Além da crítica social, da denúncia das inconcebíveis injustiças da fome e da fadiga, da doença e da conformidade como eternas companheiras, há a presença da esperança, sempre no imaginário e no horizonte e juntos se fortalecem, se erguem do chão com a força da linguagem, bem deles e distante das prédicas de padre Agamedes. Esta linguagem que tão bem entenderam lhes deu a necessária força para, a exemplo das forças de vida que se levantam do chão, para também eles se erguerem e viverem os novos tempos de transformação, acima de tudo brotada da consciência de sujeitos, que não mais se submeteriam às forças da sujeição. E... lembrando Paulo Freire e a sua Pedagogia do oprimido.

Da orelha do livro tomo um parágrafo para efeito de síntese: "O livro é a narrativa da vida de uma família de trabalhadores rurais (os Mau-Tempo) da região do Alentejo, no sul de Portugal, em cujos limites se passou o romance, desde o começo do século até logo após o 25 de abril. Trata-se de uma denúncia vigorosa da exploração, do desemprego e da miséria e, ao mesmo tempo, da tomada de consciência política por parte do trabalhador rural: o aprendizado da luta pelo direito ao trabalho, pelas oito horas de jornada e pela posse útil da terra".

E na contracapa, o próprio Saramago fala de sua obra: "Um escritor é um homem como os outros: sonha. E o meu sonho foi o de poder dizer deste livro, quando o terminasse: 'Isto é o Alentejo.'

Dos sonhos, porém, acordamos todos, e agora eis-me não diante do sonho realizado, mas da concreta e possível forma do sonho. Por isso me limitarei a escrever: 'Isto é um livro sobre o Alentejo. 'Um livro, um simples romance, gente, conflitos, alguns amores, muitos sacrifícios e grandes fomes, as vitórias e os desastres, as aprendizagens da transformação, e mortes.
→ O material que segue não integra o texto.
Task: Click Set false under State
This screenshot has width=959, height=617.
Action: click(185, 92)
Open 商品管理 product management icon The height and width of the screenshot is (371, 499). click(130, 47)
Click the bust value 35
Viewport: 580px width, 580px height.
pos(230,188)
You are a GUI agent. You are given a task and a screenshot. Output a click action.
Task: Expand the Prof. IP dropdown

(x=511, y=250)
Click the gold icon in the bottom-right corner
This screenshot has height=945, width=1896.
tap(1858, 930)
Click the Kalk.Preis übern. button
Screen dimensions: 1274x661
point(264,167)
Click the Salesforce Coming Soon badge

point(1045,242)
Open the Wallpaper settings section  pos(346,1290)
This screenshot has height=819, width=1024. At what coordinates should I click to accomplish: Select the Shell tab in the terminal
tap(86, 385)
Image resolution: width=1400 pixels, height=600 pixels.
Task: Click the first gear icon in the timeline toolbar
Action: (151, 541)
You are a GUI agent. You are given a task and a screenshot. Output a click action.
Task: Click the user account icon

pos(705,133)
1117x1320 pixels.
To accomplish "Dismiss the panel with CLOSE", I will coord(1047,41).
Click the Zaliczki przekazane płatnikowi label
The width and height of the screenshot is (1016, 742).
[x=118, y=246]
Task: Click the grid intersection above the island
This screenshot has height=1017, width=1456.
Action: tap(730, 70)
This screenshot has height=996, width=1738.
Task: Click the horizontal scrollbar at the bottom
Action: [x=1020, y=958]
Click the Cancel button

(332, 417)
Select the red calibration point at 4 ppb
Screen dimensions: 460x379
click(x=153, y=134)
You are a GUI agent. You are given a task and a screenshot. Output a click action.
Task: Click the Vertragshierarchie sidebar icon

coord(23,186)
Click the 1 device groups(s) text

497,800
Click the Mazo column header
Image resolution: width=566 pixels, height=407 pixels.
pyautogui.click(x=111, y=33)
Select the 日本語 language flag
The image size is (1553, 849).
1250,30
É portanto um livro que quis aproximar-se da vida, e essa seria a sua mais merecida explicação. leva como título e nome, para procurar e ser procurado, estas palavras sem nenhuma glória -  Levantando do chão.

Do chão sabemos que se levantam as searas e as árvores, levantam-se os animais que correm os campos ou voam por cima deles, levantam-se os homens e as suas esperanças. Também do chão pode levantar-se um livro, como uma espiga de trigo ou uma flor brava. Ou uma ave. Ou uma bandeira. Enfim, cá estou outra vez a sonhar. Como os homens a quem me dirijo".

E, como já disse ao reler O tempo e o vento, de Érico Veríssimo, também o digo agora, o quanto é bom reler os nossos grandes escritores. Obras que fazem sonhar, que dão forças para o levantar do chão e nos fazer permanecer - bem alto erguidos.